## Exercise brief
Search the data for the word "will" and copy every line where it occurs.

Top of Source information

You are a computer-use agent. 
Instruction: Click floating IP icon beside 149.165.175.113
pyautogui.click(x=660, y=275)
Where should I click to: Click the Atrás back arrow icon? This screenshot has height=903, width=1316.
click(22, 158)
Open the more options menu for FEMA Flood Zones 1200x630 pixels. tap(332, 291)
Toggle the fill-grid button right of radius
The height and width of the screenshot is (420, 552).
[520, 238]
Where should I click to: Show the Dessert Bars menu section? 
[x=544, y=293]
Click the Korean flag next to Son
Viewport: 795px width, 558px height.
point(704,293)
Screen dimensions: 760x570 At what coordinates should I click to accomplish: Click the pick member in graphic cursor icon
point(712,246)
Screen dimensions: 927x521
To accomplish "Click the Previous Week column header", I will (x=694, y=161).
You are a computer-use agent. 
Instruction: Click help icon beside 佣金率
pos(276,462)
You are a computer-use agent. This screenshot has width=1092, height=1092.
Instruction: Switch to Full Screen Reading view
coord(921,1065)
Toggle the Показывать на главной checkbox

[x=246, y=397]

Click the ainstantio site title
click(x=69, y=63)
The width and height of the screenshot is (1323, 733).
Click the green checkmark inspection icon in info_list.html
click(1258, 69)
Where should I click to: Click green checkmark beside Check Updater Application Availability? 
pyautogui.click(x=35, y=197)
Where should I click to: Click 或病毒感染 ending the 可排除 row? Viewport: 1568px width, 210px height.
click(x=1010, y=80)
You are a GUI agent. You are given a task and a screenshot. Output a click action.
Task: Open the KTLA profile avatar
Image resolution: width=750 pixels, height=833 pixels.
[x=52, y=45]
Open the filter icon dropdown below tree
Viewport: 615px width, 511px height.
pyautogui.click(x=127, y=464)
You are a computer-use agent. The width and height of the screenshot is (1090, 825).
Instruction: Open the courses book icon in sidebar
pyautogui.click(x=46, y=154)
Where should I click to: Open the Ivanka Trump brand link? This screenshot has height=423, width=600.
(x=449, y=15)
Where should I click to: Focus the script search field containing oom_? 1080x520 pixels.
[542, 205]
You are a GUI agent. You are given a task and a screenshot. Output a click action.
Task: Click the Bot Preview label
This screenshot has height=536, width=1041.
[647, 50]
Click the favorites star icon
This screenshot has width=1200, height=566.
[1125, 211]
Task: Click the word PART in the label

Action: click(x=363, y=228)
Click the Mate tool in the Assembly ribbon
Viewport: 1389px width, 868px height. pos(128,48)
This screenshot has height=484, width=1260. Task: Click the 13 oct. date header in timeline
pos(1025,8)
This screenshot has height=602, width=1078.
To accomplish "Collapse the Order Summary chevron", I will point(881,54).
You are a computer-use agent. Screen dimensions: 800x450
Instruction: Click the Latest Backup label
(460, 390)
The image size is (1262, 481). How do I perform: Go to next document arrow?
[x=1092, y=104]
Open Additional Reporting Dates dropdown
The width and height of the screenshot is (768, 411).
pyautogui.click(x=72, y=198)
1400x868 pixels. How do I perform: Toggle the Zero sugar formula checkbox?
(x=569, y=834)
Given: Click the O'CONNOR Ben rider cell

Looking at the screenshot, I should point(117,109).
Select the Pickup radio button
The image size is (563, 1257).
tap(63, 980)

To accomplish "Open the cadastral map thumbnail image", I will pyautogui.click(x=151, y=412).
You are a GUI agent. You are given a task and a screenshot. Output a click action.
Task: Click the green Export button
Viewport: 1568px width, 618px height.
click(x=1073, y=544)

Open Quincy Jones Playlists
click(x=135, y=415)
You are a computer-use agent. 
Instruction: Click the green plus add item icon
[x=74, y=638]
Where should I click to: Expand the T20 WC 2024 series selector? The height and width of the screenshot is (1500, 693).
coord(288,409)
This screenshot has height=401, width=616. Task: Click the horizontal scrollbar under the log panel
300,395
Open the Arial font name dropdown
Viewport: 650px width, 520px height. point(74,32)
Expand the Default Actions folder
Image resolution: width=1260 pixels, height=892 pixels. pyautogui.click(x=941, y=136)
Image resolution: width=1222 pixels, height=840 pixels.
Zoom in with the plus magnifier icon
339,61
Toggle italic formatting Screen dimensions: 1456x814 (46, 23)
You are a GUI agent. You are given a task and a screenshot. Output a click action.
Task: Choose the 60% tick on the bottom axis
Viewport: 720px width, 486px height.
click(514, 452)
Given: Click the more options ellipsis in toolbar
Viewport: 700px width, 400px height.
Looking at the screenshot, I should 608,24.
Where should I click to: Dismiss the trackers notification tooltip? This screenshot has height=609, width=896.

Bottom of Source information

## Answer to this task
To accomplish "Click the Previous Week column header", I will (x=694, y=161).
To accomplish "Collapse the Order Summary chevron", I will point(881,54).
To accomplish "Open the cadastral map thumbnail image", I will pyautogui.click(x=151, y=412).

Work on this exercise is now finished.